L’homme sembla replonger dans de lointains souvenirs.

— Je suppose que tu as déjà entendu parler du projet de ton père.

— Oui, le projet Trimondes.

— Bien. J’en ai été l’un des membres-fondateurs avant que tout cela dégénère. Ton père ne paraissait plus lui-même, il était complètement obsédé par le projet, il ne dormait plus, ne mangeait plus. Ehmra était d’ailleurs venu me voir à plusieurs reprises pour me demander de le raisonner. Mais à chaque fois que je tentais d’aborder le sujet, ton père semblait un peu plus fou. Puis un jour, il nous a convoqués et nous a demandé de signer une clause de confidentialité. Nous l’avons naturellement signé. Mais lorsqu’il nous a parlé d’envoyer des nourrissons dans d’autres mondes, car une source anonyme lui avait assuré qu’ils seraient bien traités, je me suis laissé emporter. Ce projet prometteur devenait aberrant. Je me suis si violemment opposé à ton père qu’il m’a renvoyé.

— Vous faites ça par vengeance ?

— Non, laisse-moi finir. Plusieurs jours après mon renvoi, je me sentais coupable, certaines paroles avaient dépassé ma pensée. Un soir, je suis retourné au labo pour m’excuser. Ton père avait beau m’avoir viré, il n’avait pas pris la peine de supprimer mes accréditations et je suis rentré sans difficulté dans le bâtiment. Lorsque je suis arrivé, tout le monde était parti sauf lui qui restait toujours tard jusque dans la nuit. Quand je me suis approché d’une porte d’où je percevais de la lumière, j’ai pu voir par l’entrebâillement Almarran monter un incubateur à cellule-souche. Je me suis figé sur le pas de la porte et j’ai repensé aux paroles que je lui avais dites, celles que je regrettais….

Yvias fixa avec une telle insistance Nick que le jeune homme détourna les yeux.

— « Tu te proclames prophète à la conquête d’une terre vierge, mais tu n’y enverrais même pas ton fils… ». J’ai fait demi-tour et je suis revenu le lendemain, mais mes accès étaient refusés. Ton père est venu me voir pour me dire que c’était fait, que notre héritage, était partie vers des mondes meilleurs et que dans dix-huit ans si tout se passait bien nous en récolterons les fruits.

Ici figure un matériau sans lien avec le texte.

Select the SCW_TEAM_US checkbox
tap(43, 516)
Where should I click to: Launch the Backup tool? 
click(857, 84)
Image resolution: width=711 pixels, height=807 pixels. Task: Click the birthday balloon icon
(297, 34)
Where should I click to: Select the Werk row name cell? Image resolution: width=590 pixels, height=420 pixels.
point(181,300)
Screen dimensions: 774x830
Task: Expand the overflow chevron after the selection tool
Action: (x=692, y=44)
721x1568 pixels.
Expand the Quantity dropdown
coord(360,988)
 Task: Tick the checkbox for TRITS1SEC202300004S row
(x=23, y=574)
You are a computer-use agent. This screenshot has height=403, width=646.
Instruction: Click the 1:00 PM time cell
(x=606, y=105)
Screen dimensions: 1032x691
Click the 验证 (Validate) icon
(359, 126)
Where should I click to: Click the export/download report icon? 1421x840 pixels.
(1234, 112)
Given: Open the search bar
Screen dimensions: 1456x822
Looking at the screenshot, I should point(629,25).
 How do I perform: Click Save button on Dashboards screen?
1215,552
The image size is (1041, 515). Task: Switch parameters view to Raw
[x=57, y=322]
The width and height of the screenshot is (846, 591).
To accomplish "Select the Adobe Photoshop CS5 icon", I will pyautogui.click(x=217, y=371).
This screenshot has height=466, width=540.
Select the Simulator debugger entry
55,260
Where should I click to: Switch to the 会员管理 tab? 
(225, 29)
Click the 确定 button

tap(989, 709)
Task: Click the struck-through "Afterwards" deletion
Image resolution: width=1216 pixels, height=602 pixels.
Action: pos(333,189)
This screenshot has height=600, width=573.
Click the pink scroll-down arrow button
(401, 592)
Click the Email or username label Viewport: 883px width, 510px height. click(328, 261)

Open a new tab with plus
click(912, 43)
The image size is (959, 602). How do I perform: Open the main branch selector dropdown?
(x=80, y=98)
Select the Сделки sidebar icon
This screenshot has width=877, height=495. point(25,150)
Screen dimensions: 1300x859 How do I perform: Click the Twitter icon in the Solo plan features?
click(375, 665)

Le temps est à présent écoulé et je n’ai plus entendu parler du projet. Si tu acceptes le marché que je te propose, peut-être que ces enfants reviendront dans un monde unifié à défaut d’être agréable à vivre.

L'homme sorti un petit coffret noir d’une des poches de sa blouse élimée.

Nick étudia l'objet avant d'interroger Yvias.  

— Qu’est-ce que c’est ?

— Ton père comprendra, c’est entre lui et moi.

Vyrian se tourna vers Mère

Est-ce vrai ?

Je ne sais pas. Lorsque les trois scientifiques m’ont piraté mon attention était concentrée sur le projet. J’ignore donc si Yvias dit la vérité.

Nick reprit.

— Vous dîtes avoir vu mon père monter un incubateur à cellules-souche, mais vous n’avez pas de preuves que je sois un clone.

Yvias sourit à l’accusation du jeune homme.

— Je suppose que tu en as discuté avec ton père.

Nick perdit toute la hargne qui l’avait habité et répondit la tête basse.

— Oui… il n’a pas nié… Mais si je ne suis qu’un clone, où se trouve mon … frère ?

— Sur le Monde Mythique ou Numérique.

— Mondes … mythique et numérique. J’ai déjà entendu ces noms.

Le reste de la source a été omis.